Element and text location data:
>>>

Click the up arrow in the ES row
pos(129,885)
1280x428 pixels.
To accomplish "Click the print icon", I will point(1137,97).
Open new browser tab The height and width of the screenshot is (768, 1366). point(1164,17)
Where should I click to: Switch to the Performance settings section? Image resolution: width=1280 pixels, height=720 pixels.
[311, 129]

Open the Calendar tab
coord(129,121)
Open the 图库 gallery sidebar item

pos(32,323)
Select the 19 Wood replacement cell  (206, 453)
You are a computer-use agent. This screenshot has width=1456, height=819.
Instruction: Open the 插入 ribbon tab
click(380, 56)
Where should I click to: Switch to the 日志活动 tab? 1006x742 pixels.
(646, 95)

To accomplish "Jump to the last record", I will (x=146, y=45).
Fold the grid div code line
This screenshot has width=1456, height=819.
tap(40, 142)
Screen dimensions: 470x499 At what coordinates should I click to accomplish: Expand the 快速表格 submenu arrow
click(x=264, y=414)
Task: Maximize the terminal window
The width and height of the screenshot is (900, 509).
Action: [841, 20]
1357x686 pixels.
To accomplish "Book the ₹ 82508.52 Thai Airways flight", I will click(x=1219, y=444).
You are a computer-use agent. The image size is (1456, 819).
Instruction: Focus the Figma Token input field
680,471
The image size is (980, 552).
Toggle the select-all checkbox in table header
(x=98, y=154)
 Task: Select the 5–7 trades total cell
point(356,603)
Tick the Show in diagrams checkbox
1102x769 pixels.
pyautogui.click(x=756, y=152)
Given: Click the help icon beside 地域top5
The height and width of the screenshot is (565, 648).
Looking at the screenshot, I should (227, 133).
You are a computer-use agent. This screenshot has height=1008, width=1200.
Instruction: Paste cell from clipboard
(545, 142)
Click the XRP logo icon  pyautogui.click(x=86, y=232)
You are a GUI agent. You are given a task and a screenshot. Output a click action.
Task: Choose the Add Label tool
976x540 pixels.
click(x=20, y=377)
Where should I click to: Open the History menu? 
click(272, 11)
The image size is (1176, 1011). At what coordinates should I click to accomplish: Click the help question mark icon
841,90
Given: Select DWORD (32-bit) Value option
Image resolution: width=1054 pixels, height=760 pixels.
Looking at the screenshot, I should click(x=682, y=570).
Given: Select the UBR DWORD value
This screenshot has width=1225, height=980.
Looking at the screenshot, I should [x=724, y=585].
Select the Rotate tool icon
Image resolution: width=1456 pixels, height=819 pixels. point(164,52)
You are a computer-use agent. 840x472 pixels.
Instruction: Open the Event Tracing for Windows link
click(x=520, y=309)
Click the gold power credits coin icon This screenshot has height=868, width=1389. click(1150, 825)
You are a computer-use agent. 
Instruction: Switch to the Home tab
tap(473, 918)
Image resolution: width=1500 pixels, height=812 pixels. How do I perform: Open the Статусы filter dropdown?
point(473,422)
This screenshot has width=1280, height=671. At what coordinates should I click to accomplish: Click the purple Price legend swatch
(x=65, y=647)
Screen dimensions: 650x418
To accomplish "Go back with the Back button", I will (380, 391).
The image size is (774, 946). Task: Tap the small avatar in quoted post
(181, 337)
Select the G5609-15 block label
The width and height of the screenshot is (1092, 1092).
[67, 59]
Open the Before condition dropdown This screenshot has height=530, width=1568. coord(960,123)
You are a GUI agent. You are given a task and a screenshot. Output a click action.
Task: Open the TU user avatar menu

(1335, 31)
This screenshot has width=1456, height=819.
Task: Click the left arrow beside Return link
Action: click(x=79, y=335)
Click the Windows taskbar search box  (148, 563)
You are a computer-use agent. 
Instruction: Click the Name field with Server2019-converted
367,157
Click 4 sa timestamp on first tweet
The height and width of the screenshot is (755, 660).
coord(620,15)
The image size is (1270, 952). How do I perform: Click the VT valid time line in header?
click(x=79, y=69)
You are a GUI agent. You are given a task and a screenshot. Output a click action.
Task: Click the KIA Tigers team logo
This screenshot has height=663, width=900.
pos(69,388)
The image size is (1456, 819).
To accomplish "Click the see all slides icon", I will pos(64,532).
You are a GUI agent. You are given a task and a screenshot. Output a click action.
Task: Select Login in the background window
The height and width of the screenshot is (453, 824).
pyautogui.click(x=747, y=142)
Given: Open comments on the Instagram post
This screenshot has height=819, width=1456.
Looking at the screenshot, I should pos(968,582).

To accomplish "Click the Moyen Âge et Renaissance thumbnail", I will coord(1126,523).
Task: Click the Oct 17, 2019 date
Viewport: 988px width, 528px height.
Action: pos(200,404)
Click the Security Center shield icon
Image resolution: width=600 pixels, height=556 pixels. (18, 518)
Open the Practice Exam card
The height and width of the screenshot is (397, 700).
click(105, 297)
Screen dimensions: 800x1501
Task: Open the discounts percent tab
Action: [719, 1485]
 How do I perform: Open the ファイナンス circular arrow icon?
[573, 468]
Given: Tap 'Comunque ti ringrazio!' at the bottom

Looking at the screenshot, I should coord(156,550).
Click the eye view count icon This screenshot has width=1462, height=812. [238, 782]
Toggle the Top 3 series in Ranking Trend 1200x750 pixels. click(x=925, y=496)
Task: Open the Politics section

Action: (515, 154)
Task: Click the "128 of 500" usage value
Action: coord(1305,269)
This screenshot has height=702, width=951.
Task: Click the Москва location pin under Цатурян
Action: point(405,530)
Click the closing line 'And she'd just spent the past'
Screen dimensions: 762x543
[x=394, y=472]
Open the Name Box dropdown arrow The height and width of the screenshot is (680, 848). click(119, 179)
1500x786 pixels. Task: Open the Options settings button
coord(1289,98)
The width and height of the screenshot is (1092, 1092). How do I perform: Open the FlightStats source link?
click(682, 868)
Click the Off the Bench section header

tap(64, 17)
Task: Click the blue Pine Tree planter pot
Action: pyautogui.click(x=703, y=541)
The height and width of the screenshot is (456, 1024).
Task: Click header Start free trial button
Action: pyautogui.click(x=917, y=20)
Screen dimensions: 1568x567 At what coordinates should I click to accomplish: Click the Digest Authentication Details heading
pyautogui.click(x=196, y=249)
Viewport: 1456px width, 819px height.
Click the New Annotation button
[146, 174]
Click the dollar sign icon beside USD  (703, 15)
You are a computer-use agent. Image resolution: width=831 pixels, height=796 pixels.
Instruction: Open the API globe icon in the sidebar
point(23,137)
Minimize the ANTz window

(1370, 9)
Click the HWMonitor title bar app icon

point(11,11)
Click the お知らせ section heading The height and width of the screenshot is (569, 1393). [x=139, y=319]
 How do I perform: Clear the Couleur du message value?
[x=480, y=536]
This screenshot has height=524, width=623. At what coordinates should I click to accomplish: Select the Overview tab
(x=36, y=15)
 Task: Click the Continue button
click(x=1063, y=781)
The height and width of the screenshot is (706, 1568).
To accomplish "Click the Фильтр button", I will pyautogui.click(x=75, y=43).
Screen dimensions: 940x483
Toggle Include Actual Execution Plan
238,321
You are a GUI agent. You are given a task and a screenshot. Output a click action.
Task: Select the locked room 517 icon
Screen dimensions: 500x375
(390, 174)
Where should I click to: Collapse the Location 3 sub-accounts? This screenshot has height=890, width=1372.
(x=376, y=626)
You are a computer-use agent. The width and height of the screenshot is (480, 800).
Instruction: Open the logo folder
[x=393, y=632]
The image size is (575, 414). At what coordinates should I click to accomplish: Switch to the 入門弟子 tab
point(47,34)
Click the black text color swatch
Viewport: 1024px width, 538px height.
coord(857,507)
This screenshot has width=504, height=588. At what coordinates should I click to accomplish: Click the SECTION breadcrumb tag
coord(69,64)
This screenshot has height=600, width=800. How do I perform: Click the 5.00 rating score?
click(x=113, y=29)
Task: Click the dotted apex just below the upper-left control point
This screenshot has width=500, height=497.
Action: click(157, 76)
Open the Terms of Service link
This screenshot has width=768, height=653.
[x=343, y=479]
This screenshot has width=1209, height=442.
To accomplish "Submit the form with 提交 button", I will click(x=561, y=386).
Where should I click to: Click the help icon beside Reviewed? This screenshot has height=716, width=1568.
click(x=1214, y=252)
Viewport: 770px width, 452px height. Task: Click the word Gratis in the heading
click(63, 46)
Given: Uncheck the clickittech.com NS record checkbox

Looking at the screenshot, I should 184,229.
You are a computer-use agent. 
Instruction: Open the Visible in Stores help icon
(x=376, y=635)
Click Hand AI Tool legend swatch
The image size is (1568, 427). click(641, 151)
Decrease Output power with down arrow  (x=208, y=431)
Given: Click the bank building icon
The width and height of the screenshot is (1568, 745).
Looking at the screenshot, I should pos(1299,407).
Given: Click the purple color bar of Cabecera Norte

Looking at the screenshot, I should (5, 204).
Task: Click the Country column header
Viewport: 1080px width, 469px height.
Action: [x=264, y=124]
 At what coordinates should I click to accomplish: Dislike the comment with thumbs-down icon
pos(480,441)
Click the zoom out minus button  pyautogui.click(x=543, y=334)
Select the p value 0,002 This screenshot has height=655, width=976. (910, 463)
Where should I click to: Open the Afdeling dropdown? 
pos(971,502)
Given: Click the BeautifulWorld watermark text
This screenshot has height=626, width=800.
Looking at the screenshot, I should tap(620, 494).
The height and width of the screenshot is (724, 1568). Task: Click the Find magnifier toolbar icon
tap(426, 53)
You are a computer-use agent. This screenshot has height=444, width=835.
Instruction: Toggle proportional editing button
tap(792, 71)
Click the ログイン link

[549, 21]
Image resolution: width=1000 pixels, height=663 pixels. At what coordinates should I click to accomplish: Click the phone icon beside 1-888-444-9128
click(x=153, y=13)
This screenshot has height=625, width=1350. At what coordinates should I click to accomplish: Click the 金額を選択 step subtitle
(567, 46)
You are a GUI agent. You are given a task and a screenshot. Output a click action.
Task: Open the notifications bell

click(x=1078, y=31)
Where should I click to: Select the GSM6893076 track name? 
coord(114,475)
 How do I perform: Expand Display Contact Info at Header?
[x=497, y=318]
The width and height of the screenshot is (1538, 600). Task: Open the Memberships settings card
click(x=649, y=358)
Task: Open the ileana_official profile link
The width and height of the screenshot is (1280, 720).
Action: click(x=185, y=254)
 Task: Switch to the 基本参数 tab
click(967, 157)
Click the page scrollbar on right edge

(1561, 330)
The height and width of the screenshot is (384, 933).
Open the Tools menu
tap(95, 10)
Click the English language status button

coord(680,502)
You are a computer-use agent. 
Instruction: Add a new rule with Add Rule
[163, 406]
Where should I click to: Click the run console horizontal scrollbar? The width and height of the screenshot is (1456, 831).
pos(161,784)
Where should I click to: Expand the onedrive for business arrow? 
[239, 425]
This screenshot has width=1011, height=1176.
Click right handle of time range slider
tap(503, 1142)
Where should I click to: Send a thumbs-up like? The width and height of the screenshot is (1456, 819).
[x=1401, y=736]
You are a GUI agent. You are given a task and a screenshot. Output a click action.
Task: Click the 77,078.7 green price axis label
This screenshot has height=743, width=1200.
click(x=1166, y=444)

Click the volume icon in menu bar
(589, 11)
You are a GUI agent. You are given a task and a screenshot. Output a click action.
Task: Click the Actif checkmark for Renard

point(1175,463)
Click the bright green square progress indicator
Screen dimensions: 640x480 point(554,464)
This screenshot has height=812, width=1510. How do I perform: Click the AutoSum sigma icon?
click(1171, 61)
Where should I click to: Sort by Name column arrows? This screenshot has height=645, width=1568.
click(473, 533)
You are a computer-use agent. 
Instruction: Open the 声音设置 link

<<<

◆ The problem
Identify every line in the material above that contains the string "thumbs", and copy each of those lines in full. Matching is case-sensitive.

◆ Complete answer
 At what coordinates should I click to accomplish: Dislike the comment with thumbs-down icon
Where should I click to: Send a thumbs-up like? The width and height of the screenshot is (1456, 819).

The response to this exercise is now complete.